### Stated problem A
Please output the listing lines starting at the one containing "The height and width of the screenshot is (643, 1277)." and ending at the one containing "point(184,32)", both included, exactly as they appear. Leave the pictures out of your answer.

### Text block

□ □ □

Tuesday, May 11, 2021

Running out of experience

  


The pre-modern form of askesis was all about giving up desires. The Greek stoic, the Tuscan saint, and the Chinese Confucian sage all agreed on this point. Epictetus wrote a manual on the “exercise of not exercising desire”. Epictetus would have seen viagra as evidence of the negative path of our civilization. Is this what we use our wills – our voluntas – for?

Modernity said goodbye to all that training. It was training more appropriate for the era of the Malthusian trap than for the era of continuous growth. The wheel of fortuna was a much better image of prosperity and poverty than any upward trending curve on a graph in pre-industrial societies.  The revolution of capitalism +  industry has had a spiritual result: Epictetus has been replaced by the invisible hand.

Desire is a good entry point into experience, that wild country. When we are children, our experience always tastes a little new. The bicycle we learn to ride, division, oysters – all these new things we learn to like or not like, do or not do. The background is filled in with clumsy giants, adults, who hector and coax. As we grow into cars, trig, and sex, we become clumsy giants ourselves, but not exactly adults. Who knows when the fatal equator is passed? For each it is a different age. And then, on the downside, we remember, we eat our oysters, we forget, we wonder how we constructed that geometrical proof, and we take vacations. Desire remains, but experience, that wild country, sometimes seems to empty out. The great headlining experiences of our twenties, where our nervous system was always writing headlines in lightning strokes (COME BACK!  I LOVE YOU! I’M A FAILURE! I’M A WINNER!), seems somehow diminished (RAINED TODAY!).

Writers have a peculiarly intimate relationship with experience, since their own experience often provides the content for what they do. This is not so different from doctors, or teachers, but whereas the latter are all about extracting a techne from experience that they can apply in the future, the writer is about rendering experience itself – in a poem, a story, an essay, a novel. Of course, this rendering comes in various degrees of abstraction and projection, but its first tottering trials often use direct experience – the parents, the girl and boyfriends, the classroom, the road.

□ □ □

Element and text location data

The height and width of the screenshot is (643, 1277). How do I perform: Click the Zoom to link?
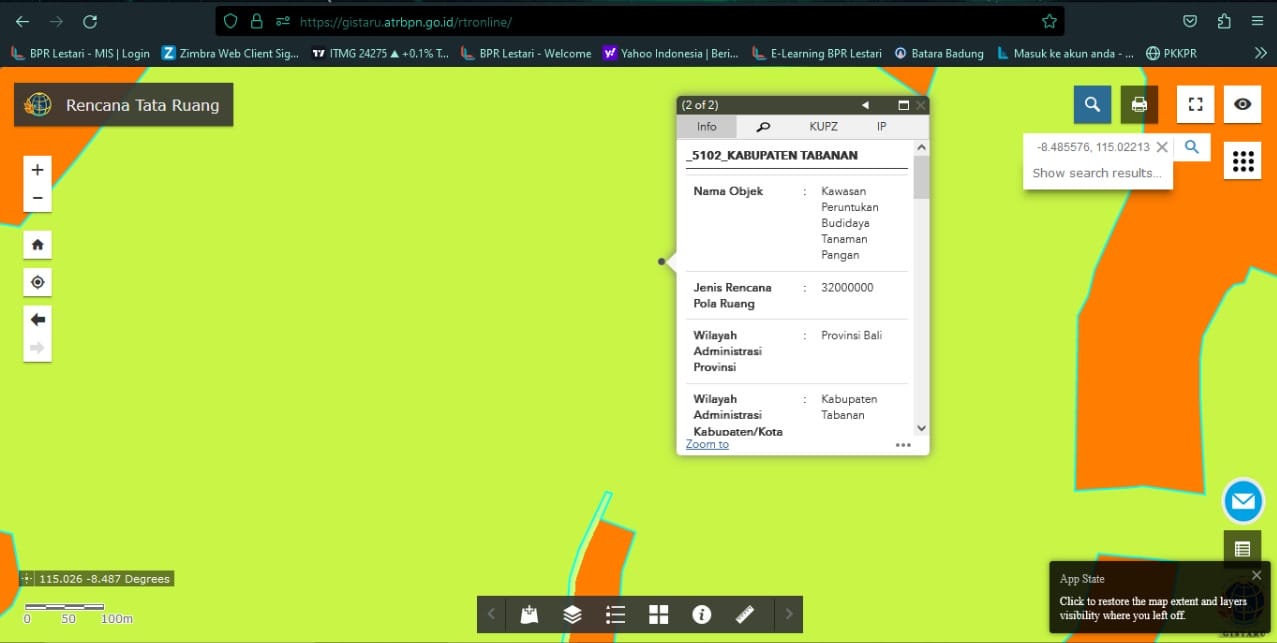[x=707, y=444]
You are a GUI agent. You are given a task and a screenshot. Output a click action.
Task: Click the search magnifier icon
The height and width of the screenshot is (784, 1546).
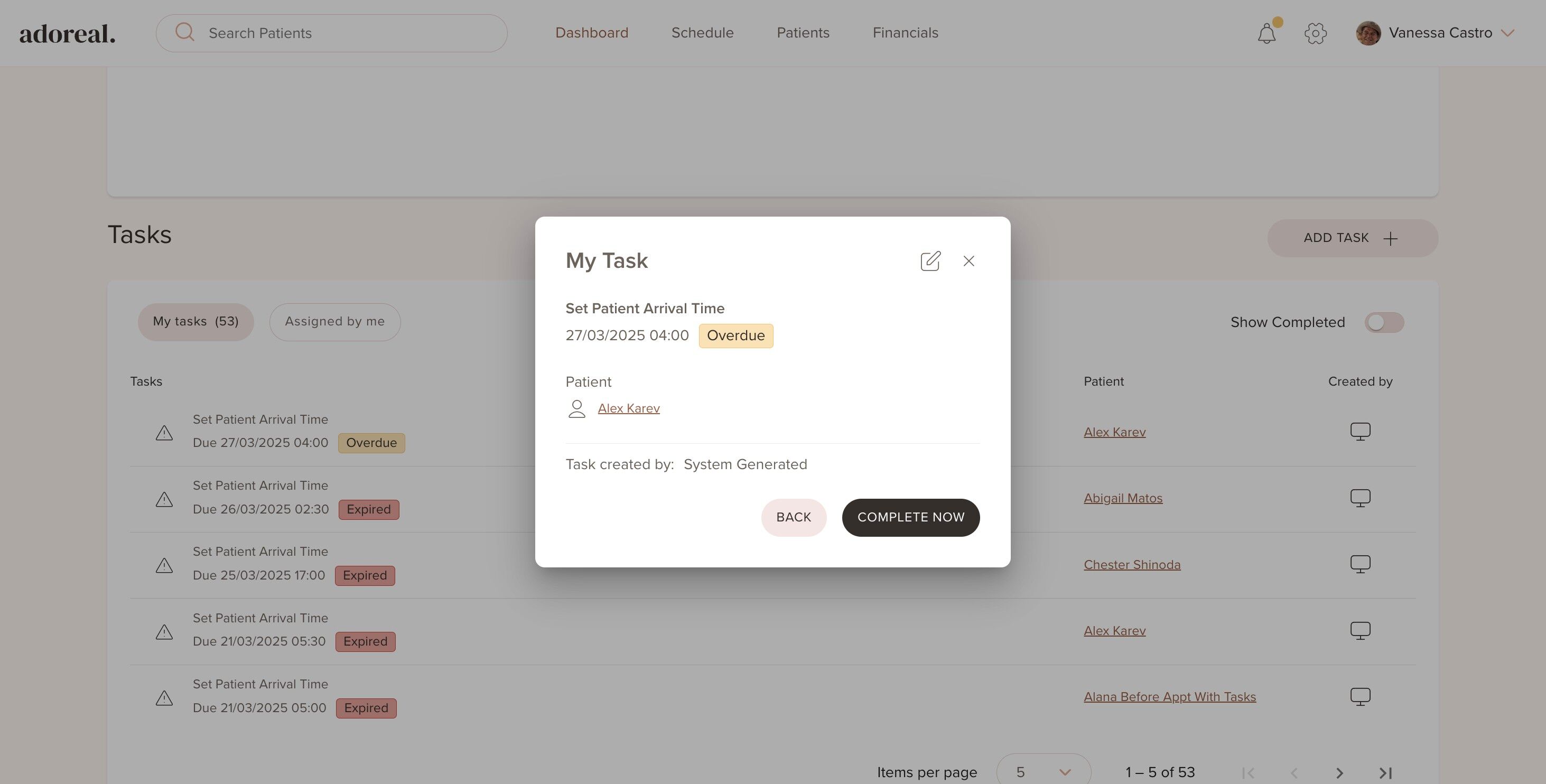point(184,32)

□ □ □

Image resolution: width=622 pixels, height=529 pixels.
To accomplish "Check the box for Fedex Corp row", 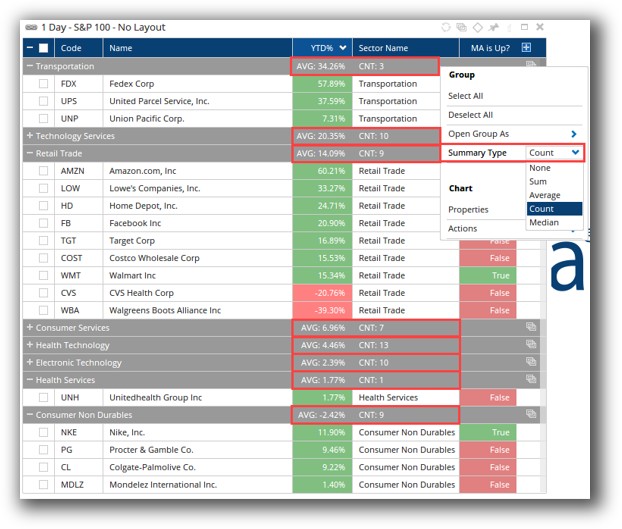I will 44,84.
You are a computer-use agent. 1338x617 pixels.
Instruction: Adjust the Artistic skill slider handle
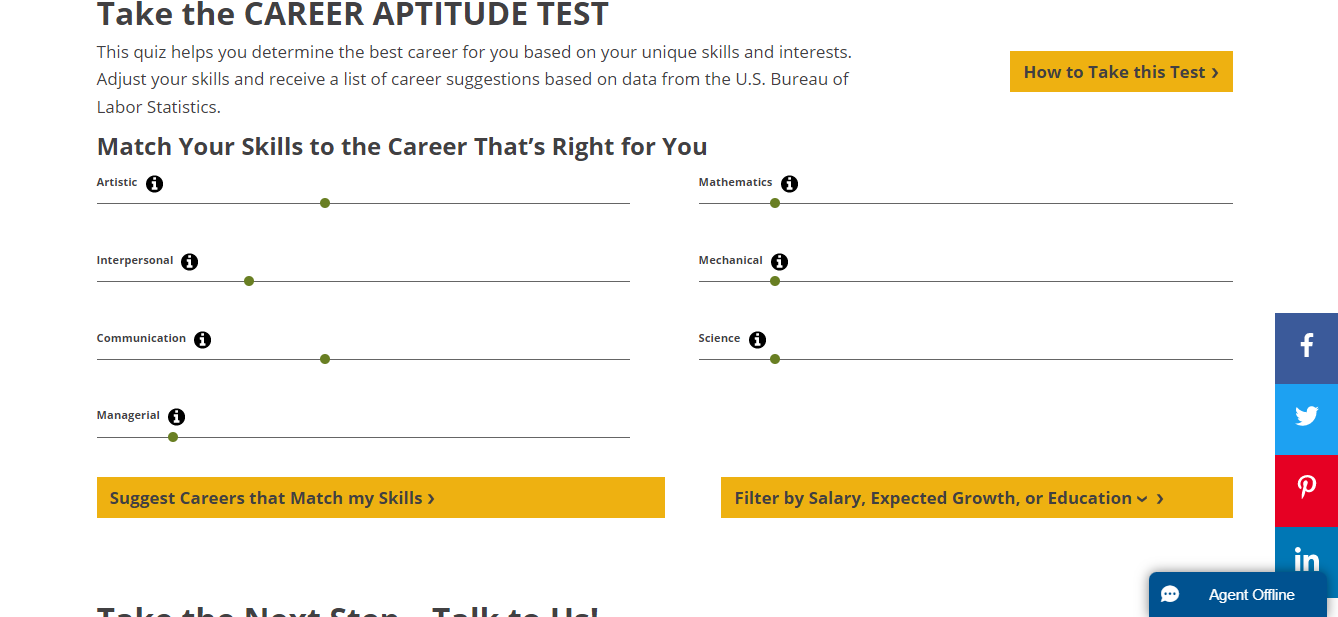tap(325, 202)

□ □ □

### Stated problem B
Answer these questions about the essay on desire and experience:
(i) Who wrote a manual on the "exercise of not exercising desire"?
(ii) What does the essay say Epictetus has been replaced by?
(iii) Whose own experience often provides the content for what they do?

### Exercise answer A
The height and width of the screenshot is (643, 1277). How do I perform: Click the Zoom to link?
[x=707, y=444]
You are a GUI agent. You are given a task and a screenshot. Output a click action.
Task: Click the search magnifier icon
The height and width of the screenshot is (784, 1546).
point(184,32)

### Exercise answer B
(i) Epictetus
(ii) The invisible hand
(iii) Writers'